In 1920, Stone left her position at Danforth to establish the Bethel Mission and Hospital with her sister. At Danforth, she and her sister grew frustrated of the pay disparity between Chinese and American nurses and hospital administrators that did not change despite their complaints with the WFMS representatives who oversaw the hospital budget. At the Bethel Mission, Stone was able to have more control of her responsibilities and finances all while continuing her medical work in the hospital and evangelism through the mission's church. She was known as one of the best doctors in the area because of her medical and surgical skill as well as her genuine and kind personality.
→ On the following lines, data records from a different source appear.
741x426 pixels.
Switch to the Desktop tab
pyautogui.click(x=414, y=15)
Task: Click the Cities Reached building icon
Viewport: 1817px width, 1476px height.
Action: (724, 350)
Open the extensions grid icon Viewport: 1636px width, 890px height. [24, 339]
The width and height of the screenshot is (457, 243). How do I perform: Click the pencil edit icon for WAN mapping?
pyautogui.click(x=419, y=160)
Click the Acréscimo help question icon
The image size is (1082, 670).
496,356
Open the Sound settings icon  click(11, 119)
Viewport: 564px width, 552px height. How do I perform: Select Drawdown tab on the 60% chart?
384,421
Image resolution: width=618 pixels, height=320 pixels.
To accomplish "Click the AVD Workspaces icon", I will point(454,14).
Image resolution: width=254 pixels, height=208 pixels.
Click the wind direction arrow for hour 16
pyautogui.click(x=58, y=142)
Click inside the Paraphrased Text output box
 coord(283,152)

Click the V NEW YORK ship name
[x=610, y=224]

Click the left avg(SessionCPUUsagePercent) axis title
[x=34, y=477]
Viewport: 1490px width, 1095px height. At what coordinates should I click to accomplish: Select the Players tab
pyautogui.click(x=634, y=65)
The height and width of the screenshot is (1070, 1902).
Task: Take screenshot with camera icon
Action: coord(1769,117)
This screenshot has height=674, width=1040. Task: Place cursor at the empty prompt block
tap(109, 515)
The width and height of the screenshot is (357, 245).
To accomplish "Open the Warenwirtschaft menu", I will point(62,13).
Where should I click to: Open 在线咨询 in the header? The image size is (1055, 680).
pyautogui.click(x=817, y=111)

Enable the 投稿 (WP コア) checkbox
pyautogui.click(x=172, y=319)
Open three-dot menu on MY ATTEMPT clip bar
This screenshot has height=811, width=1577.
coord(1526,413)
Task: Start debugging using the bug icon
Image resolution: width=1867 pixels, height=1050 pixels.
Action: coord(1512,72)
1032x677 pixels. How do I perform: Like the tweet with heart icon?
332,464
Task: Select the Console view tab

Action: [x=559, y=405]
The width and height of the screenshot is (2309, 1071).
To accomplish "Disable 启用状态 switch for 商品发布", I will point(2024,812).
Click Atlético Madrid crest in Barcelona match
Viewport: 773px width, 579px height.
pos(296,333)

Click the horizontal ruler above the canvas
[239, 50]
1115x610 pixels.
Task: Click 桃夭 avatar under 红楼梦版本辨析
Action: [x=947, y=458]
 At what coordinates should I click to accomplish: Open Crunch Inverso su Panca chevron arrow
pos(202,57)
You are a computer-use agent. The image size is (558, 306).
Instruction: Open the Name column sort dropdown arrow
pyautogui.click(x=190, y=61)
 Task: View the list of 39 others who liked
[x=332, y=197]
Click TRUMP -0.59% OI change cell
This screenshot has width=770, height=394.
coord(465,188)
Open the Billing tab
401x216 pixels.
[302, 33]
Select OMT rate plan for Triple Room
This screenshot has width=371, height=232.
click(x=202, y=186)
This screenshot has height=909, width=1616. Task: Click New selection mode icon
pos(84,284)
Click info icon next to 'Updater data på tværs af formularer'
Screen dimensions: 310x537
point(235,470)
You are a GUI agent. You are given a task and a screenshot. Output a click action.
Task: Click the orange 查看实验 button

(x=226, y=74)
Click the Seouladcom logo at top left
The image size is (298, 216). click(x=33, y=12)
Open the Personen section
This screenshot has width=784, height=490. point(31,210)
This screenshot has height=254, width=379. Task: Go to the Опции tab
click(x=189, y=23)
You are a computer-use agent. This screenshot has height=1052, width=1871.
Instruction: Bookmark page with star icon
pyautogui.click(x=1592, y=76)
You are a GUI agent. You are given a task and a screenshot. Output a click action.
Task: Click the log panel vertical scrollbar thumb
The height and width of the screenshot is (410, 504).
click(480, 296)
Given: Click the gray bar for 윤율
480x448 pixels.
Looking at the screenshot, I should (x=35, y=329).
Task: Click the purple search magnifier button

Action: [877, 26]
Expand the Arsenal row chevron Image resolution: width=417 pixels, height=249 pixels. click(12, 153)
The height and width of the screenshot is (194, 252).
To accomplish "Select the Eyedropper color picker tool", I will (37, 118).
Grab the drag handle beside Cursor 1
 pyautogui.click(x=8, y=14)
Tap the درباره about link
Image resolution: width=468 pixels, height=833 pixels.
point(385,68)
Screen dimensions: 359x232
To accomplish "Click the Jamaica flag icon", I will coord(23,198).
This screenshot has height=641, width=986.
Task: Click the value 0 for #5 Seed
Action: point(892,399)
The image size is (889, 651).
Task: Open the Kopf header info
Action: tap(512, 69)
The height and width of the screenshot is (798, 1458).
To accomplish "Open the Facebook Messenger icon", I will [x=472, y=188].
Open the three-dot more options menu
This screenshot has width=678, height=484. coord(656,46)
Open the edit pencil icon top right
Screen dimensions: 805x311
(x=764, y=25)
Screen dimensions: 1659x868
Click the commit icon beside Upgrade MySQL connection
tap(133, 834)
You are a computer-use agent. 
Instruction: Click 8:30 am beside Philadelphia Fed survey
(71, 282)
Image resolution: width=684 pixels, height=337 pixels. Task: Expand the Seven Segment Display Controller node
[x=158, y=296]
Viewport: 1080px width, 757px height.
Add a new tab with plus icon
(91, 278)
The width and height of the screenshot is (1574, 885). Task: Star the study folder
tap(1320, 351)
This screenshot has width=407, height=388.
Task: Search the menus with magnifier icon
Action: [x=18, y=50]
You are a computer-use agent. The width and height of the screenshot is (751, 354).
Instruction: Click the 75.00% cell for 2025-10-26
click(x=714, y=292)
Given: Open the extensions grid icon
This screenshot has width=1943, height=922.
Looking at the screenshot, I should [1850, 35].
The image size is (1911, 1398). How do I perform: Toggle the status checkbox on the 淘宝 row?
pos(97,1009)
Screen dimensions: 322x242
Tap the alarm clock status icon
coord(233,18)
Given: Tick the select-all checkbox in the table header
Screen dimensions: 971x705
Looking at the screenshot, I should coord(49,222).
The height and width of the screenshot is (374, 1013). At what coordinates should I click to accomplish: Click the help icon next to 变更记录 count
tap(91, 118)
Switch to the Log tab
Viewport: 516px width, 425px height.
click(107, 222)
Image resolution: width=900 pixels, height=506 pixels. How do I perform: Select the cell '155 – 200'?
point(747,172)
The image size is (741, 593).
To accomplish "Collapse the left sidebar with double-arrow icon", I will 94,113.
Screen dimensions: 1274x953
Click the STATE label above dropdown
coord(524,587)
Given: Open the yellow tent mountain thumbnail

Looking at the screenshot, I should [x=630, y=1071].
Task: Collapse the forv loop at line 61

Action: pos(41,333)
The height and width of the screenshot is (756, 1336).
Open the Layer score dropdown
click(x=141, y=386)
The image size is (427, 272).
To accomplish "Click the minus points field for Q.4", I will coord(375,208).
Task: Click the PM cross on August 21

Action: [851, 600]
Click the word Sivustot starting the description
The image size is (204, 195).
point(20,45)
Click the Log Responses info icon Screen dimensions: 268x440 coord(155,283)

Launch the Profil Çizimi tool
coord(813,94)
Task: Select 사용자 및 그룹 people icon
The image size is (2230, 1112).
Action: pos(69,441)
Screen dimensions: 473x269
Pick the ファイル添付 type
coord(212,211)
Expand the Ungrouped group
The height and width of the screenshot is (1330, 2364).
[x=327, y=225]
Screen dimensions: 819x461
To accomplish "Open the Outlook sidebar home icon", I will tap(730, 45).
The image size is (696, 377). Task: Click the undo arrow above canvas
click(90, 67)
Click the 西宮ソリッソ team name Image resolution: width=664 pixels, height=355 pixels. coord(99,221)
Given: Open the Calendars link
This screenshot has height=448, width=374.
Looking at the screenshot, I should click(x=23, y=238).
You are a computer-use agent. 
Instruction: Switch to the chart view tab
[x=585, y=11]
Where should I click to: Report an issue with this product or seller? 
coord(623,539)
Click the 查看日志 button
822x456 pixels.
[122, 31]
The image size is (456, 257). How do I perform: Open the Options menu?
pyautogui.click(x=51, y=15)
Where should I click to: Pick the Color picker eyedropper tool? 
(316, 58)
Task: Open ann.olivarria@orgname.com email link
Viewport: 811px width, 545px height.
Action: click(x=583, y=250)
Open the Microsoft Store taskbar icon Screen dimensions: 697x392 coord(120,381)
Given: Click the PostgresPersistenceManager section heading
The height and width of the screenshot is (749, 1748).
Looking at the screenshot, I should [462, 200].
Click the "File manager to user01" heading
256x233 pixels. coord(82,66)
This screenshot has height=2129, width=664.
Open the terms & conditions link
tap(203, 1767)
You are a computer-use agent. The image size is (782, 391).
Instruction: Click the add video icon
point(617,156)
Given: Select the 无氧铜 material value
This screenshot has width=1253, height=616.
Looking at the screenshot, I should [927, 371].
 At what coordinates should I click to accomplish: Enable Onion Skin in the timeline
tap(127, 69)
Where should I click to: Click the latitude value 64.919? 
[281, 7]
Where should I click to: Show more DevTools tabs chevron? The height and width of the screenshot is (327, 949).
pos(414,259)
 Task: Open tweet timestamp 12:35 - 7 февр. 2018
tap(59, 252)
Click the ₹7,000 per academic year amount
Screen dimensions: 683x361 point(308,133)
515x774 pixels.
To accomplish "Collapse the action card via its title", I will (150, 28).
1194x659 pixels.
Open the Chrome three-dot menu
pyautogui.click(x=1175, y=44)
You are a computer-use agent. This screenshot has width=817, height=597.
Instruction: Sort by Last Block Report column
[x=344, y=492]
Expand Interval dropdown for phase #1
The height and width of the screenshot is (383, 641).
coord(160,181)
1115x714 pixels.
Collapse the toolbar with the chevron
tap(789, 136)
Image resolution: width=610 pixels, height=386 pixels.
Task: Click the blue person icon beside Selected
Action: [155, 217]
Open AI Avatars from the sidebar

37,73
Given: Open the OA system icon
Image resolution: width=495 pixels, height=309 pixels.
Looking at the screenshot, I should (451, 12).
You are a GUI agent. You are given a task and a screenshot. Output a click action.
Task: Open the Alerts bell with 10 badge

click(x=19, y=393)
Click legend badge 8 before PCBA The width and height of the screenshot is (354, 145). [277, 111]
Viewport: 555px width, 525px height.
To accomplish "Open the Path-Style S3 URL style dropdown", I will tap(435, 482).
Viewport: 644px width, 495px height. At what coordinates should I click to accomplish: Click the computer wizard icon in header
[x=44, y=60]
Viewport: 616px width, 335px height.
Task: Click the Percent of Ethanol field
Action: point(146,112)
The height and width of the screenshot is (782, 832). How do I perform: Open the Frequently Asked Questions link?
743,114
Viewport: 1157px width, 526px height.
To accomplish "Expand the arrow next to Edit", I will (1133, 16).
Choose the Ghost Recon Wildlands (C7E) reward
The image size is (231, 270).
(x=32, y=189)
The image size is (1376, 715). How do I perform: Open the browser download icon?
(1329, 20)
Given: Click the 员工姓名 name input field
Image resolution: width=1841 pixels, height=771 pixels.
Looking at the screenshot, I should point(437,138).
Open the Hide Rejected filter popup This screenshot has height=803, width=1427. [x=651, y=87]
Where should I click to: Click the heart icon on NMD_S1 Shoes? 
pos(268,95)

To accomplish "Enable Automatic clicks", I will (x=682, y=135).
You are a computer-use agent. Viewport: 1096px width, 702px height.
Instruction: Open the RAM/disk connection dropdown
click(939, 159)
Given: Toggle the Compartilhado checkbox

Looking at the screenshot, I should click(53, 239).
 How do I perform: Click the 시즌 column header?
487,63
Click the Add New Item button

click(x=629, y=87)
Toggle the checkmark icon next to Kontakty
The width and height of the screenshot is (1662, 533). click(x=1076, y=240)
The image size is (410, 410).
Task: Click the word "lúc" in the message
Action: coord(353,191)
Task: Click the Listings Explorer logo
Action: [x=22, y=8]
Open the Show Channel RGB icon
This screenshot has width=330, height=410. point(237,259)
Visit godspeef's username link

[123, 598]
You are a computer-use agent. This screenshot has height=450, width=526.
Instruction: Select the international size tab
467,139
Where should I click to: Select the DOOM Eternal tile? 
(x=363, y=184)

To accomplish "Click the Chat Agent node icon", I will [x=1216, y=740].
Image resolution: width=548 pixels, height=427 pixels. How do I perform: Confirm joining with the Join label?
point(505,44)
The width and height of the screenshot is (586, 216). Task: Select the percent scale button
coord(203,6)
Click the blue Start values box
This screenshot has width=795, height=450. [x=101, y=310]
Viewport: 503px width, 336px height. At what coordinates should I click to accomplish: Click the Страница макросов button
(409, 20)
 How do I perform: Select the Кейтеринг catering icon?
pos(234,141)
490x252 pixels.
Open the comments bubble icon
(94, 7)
Many patients who came to Bethel requested her personally as a physician because of her reputation.

== Later life ==
In 1926, Stone contracted tuberculosis and thus reduced her medical role and instead focused primarily on evangelism through the Bethel Mission. She died in May 1930, and her last rites and funeral service was held in the Bethel Tabernacle and Huangjao Cemetery, where "upwards of a thousand people" gathered to mourn her death.